Uma vez obtido o investment grade, o que muda?
Basicamente, um grande volume de investimentos passará a ter como destino o Brasil. Segundo economistas, isso não deve se traduzir em grande alta no mercado de ações, pois investidores com apetite para o risco já apostaram suas fichas nessa conquista do país, investindo maciçamente nas ações de empresas brasileiras e proporcionando uma alta nos preços. Por outro lado, esse capital com perspectivas de longo prazo que entrou, em parte substituindo um capital especulativo, vem para ficar e, por isso, para dar estabilidade aos movimentos de nossa bolsa de valores.
Quanto menos especulativo o capital, menor a rotatividade dos papéis e menos intensos são os altos e baixos. O índice Bovespa deve passar a traduzir, cada vez mais, um ritmo de crescimento compatível com a realidade das empresas, algo entre 10 e 30% ao ano – caso não haja grande interferência de efeitos extremos como guerras e desequilíbrios políticos. Por isso, o cenário mais otimista para o mercado de ações em nada deve lembrar os últimos anos de grande fartura.
Por outro lado, a provável enxurrada de dinheiro que entrará no Brasil, vinda principalmente de fundos de pensão – que, por questões estatutárias, só poderão investir quando o investment grade for fato – trará grande benefício ao chamado middle market, formado por empresas de menor porte que, para crescer, hoje esbarram no crédito caro e limitado. Devemos esperar por uma oferta maior de financiamentos, com taxas menores e prazos mais longos, o que deve aquecer tanto a produção quanto o consumo.
Ilude-se, porém, quem pensa que crédito mais longo, mais farto e mais barato significará uma grande festa para os consumidores. O brasileiro é um péssimo usuário de crédito, contraindo dívidas sem saber se poderá pagar ou, muitas vezes, com a certeza de que não poderá pagar. O crédito de primeiro mundo que bate às nossas portas deverá ser mais exigente, cobrando de seus potenciais clientes um bom histórico e um bom projeto de negócios ou de vida que viabilize a quitação das dívidas com boa margem de segurança. Hoje, financeiras seduzem clientes, e esse mecanismo continuará existindo nas alternativas de crédito com juros astronômicos.
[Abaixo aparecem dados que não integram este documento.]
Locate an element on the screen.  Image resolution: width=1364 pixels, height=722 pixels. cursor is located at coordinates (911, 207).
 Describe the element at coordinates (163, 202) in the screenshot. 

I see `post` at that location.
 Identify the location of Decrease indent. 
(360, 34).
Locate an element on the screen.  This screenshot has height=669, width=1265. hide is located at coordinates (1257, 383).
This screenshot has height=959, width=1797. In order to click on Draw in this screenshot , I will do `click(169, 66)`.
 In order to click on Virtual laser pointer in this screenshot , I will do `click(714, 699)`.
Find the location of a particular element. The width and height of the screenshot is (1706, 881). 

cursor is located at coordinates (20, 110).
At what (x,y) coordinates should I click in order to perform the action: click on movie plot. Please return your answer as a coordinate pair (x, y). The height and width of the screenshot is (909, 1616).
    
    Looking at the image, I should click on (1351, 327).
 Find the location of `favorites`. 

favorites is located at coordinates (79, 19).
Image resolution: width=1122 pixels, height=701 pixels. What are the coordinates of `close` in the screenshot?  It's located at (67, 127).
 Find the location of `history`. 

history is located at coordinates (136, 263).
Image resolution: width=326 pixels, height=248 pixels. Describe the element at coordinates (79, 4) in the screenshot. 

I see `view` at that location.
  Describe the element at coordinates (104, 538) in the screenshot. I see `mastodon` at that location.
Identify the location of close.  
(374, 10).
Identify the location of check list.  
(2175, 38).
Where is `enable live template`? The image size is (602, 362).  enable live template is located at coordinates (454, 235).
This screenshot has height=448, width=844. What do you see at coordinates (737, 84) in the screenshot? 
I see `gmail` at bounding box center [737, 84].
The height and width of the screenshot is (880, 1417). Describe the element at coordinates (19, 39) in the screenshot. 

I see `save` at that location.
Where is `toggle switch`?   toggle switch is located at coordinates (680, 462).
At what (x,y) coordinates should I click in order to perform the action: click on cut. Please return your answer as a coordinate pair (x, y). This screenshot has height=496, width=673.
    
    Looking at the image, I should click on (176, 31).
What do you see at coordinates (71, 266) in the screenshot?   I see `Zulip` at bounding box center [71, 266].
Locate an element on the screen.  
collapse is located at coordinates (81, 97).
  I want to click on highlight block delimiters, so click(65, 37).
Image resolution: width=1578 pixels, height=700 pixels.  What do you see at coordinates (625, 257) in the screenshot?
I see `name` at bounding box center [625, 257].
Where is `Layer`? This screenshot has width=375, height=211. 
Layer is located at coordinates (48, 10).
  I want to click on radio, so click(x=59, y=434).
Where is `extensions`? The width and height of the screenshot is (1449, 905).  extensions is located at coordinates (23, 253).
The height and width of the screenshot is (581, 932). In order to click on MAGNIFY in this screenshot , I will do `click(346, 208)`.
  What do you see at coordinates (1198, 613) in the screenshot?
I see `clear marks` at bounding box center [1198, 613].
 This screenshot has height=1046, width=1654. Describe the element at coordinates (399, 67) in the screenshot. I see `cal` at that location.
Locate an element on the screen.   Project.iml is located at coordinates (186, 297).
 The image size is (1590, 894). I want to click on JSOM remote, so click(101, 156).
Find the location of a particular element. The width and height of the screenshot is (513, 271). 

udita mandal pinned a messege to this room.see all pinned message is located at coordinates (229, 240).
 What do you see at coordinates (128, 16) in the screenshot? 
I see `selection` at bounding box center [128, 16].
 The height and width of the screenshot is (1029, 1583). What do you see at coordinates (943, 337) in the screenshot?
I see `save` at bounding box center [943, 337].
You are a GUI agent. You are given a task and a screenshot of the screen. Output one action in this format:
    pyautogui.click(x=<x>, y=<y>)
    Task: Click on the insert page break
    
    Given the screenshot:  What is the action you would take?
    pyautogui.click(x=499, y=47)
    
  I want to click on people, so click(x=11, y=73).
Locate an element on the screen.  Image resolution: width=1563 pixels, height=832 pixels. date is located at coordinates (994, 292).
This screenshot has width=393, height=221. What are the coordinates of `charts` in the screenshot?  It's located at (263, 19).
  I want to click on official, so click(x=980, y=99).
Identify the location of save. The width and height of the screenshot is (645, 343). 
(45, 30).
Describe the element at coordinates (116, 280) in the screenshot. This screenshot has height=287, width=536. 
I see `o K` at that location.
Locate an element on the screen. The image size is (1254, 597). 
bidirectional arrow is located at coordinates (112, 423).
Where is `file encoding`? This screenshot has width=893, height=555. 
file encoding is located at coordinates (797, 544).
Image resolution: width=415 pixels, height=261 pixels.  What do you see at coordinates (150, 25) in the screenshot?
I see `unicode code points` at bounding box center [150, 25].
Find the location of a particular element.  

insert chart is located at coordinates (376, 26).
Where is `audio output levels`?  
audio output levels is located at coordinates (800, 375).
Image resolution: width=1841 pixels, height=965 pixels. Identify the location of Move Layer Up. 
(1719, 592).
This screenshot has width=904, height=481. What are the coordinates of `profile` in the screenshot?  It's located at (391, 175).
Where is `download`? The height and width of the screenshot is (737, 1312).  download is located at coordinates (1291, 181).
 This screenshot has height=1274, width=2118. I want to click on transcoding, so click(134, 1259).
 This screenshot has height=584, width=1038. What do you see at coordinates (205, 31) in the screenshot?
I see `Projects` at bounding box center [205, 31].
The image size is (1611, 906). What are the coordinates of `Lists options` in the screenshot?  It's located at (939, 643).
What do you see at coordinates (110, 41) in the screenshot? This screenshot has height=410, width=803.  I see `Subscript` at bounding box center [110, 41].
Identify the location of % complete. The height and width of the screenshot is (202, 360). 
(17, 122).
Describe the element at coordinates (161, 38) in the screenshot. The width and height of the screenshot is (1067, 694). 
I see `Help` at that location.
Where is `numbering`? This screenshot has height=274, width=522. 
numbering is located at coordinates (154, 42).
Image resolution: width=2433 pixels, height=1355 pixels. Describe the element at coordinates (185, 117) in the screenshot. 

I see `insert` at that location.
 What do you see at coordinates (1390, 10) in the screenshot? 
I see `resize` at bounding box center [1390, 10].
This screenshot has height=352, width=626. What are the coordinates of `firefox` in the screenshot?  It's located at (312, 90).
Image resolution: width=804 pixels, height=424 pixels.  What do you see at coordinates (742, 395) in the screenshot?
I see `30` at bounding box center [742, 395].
Mas as facilidades passarão a ser enormes para quem aprender a seduzir o sistema financeiro com um bom planejamento financeiro.
O investment grade, portanto, pode vir a ser o paraíso para quem cuida de sua reputação e para quem está concentrando esforços em qualificação e conhecimento para contar com bons projetos futuros. Tenha um bom projeto em mãos, que você crescerá. Mas, se tiver um histórico ruim em seu nome e maus hábitos financeiros, talvez você até cresça; mas verá outros crescerem bem mais do que você, aproveitando o período de bonança da economia. Essa bonança não será para poucos, mas exigirá esforço de sua parte.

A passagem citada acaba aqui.